● **DIRECTIVE 1**
From the entries, reproduce verbatim the lines between the line containing "Click the Επιλογή Συγγραμμάτων page heading" and the line containing "Action: point(376,150)", with both of those lines included.

● **PROVIDED PASSAGE**
** start **

The Thinking Path
Software “tools for thought” can amplify your thinking, but sometimes the secret to a creative workflow is as low-tech as it gets: going for a stroll.
[This is the free edition of Adjacent Possible, a newsletter about innovation (and its discontents) from me, Steven Johnson. This post is part of a series on creative workflows that is normally only available to paid subscribers; if you’re interested in the series, I’ve included an overview of all the installments at the end of this post.]
A few years after Charles Darwin moved into Down House, the three-story home in the suburbs of London where he lived with his family for the last forty years of his life, he leased an adjoining strip of land from a neighbor and constructed a gravel path that ran alongside its periphery. Over the years he planted gardens and trees to accompany the oak grove already on the property, which he came to call “Sandwalk Grove.” Almost every day, he walked multiple loops on the path, working through the grand theory of evolution that he developed over the decades at Down House. Today, visitors to the property can retrace Darwin’s steps on what is formally called “the sandwalk,” though Darwin himself gave it another name. He called it his “thinking path.”

** end **

● **EXERCISE MATERIALS**

** start **

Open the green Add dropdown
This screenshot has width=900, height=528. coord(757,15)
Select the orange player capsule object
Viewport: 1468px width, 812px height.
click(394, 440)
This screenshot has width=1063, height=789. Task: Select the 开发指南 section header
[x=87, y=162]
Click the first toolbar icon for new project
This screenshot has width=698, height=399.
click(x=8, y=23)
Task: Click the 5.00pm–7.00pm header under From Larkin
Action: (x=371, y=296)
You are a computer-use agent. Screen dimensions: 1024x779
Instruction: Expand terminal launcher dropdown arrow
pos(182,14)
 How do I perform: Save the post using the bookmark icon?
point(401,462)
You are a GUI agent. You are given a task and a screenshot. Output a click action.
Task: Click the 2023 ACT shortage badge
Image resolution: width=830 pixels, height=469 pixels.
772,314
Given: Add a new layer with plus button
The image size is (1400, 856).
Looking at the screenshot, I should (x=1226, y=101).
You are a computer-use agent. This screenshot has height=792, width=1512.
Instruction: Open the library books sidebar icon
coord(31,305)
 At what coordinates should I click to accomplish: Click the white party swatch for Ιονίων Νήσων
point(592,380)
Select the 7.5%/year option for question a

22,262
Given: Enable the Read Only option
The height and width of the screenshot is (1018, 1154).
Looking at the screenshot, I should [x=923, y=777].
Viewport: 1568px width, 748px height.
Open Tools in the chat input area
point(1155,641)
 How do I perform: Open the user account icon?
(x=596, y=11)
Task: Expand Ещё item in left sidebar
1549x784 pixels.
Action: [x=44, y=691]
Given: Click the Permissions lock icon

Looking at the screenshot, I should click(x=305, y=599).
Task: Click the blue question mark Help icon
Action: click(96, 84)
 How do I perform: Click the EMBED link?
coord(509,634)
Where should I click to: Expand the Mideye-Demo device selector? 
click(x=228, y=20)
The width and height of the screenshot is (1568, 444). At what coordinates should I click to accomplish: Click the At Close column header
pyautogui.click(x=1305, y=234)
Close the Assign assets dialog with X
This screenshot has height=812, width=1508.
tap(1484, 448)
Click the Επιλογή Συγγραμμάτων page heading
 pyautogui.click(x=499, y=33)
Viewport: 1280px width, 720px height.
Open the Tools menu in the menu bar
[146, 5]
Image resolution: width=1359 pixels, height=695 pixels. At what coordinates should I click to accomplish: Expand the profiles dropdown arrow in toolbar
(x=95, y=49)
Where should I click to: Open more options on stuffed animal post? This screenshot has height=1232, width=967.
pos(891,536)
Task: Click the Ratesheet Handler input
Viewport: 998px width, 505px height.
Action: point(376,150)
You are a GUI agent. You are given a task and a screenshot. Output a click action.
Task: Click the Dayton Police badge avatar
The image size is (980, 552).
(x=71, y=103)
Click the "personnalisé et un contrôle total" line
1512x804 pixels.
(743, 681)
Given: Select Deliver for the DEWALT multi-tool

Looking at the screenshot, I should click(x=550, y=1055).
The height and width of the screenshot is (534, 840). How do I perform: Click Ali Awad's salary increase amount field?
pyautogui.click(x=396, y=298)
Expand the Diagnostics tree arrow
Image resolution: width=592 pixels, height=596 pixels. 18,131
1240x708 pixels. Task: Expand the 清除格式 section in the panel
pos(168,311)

** end **

● **DIRECTIVE 2**
List every phrase that appears inside quotation marks in the passage about the thinking path.

● **EXERCISE RESULT 1**
Click the Επιλογή Συγγραμμάτων page heading
 pyautogui.click(x=499, y=33)
Viewport: 1280px width, 720px height.
Open the Tools menu in the menu bar
[146, 5]
Image resolution: width=1359 pixels, height=695 pixels. At what coordinates should I click to accomplish: Expand the profiles dropdown arrow in toolbar
(x=95, y=49)
Where should I click to: Open more options on stuffed animal post? This screenshot has height=1232, width=967.
pos(891,536)
Task: Click the Ratesheet Handler input
Viewport: 998px width, 505px height.
Action: point(376,150)

● **EXERCISE RESULT 2**
- "tools for thought"
- "Sandwalk Grove"
- "the sandwalk"
- "thinking path"